GM, Stellantis tell U.S. court they can’t comply with updated Mass. right-to-repair law

Jessica Thompson

General Motors and Stellantis told a federal judge they’re unable to comply with Massachusetts’ updated right-to-repair law because of cybersecurity and other practical concerns that prevent implementation.

In separate briefs filed last week, cybersecurity executives from GM and Stellantis said the automakers cannot implement the law’s requirements safely and, therefore, have taken no steps toward compliance.

The briefs were filed as part of an ongoing lawsuit between Massachusetts Attorney General Maura Healey and the Alliance for Automotive Innovation, which represents GM, Stellantis and other major automakers.

The alliance filed the lawsuit against Healey in November 2020 after voters overwhelmingly approved a ballot measure revising and expanding the state’s existing right-to-repair law.

The revised law — referred to as the Data Access Law in the lawsuit — requires makers of vehicles sold in Massachusetts to use a standardized, open-access data platform for telematics-equipped vehicles beginning with the 2022 model year. It gives vehicle owners and independent repair shops access to real-time information from the telematics, such as crash notifications, remote diagnostics and navigation.

U.S. District Judge Douglas Woodlock in September asked the parties to provide any steps taken to implement the law’s obligations.

“As Stellantis understands and interprets it, would require removing critical cybersecurity controls from its vehicles,” Stephen McKnight, Stellantis’ head of global product cybersecurity for North American engineering, wrote in a brief filed Oct. 21. “Stellantis cannot do this consistent with its federal safety obligations.”

McKnight also pointed to ongoing disagreements between the two parties on what the law means and actually requires.

“For instance, the law assumes the existence of ‘standardized’ authorization systems and an ‘unaffiliated’ third-party entity that manages those authorization systems. But Stellantis cannot create either a ‘standardized’ authorization system or an ‘unaffiliated’ third-party entity,” McKnight wrote.

“Rather, by definition, any authorization system that Stellantis creates would not be ‘standardized,’ and any third-party entity it creates to administer those authorization systems would be ‘affiliated’ with Stellantis,” he argued.

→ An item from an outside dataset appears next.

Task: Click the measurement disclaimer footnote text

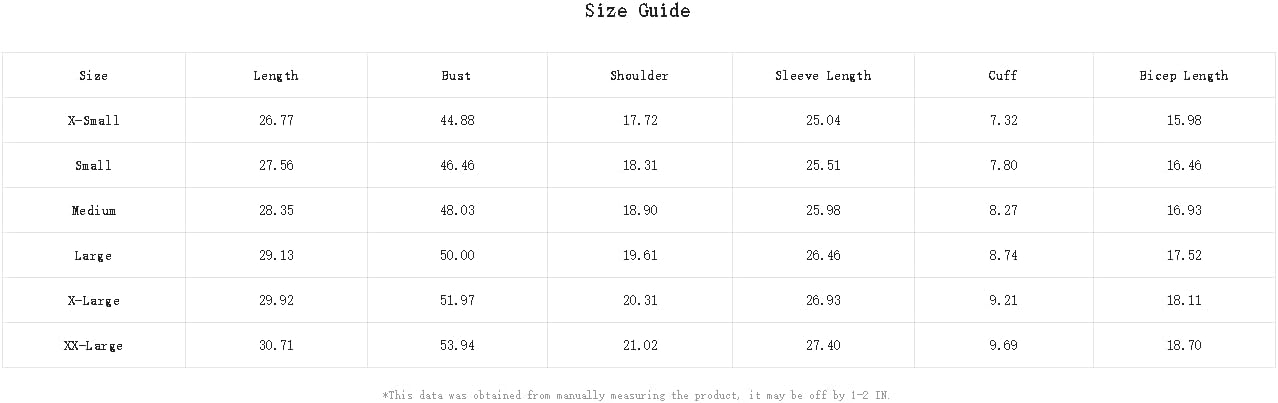Action: tap(636, 395)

Kevin Tierney, GM’s vice president of global cybersecurity, argued the law’s requirement for a third-party entity that controls the security for accessing vehicles “creates an untenable and unacceptable cybersecurity risk by creating a single attack surface across all OEMs, and it is inconsistent with the diversity protocols that good cybersecurity practices require.”

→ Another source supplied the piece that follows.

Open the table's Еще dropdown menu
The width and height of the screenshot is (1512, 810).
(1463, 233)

Tierney said the effect of the updated law is “to impose a number of requirements that do not meaningfully expand Massachusetts voters’ ‘right to repair,’ but creates untenable safety risks to GM and other vehicles that GM is simply unwilling to accept.”

Massachusetts Assistant Attorney General Jared Rinehimer said Healey’s office would not enforce provisions of the updated law until after the court issues a ruling.

Since January, the judge has postponed a decision on the nearly 2-year-old court case multiple times.

Two automakers — Subaru and Kia — disabled the telematics systems in their 2022 model year and newer vehicles registered in Massachusetts to avoid compliance hiccups amid the ongoing legal battle.

The alliance maintains its argument that the state’s amended law conflicts with several federal laws, poses cybersecurity and vehicle safety risks, and sets an impossible timeline for compliance.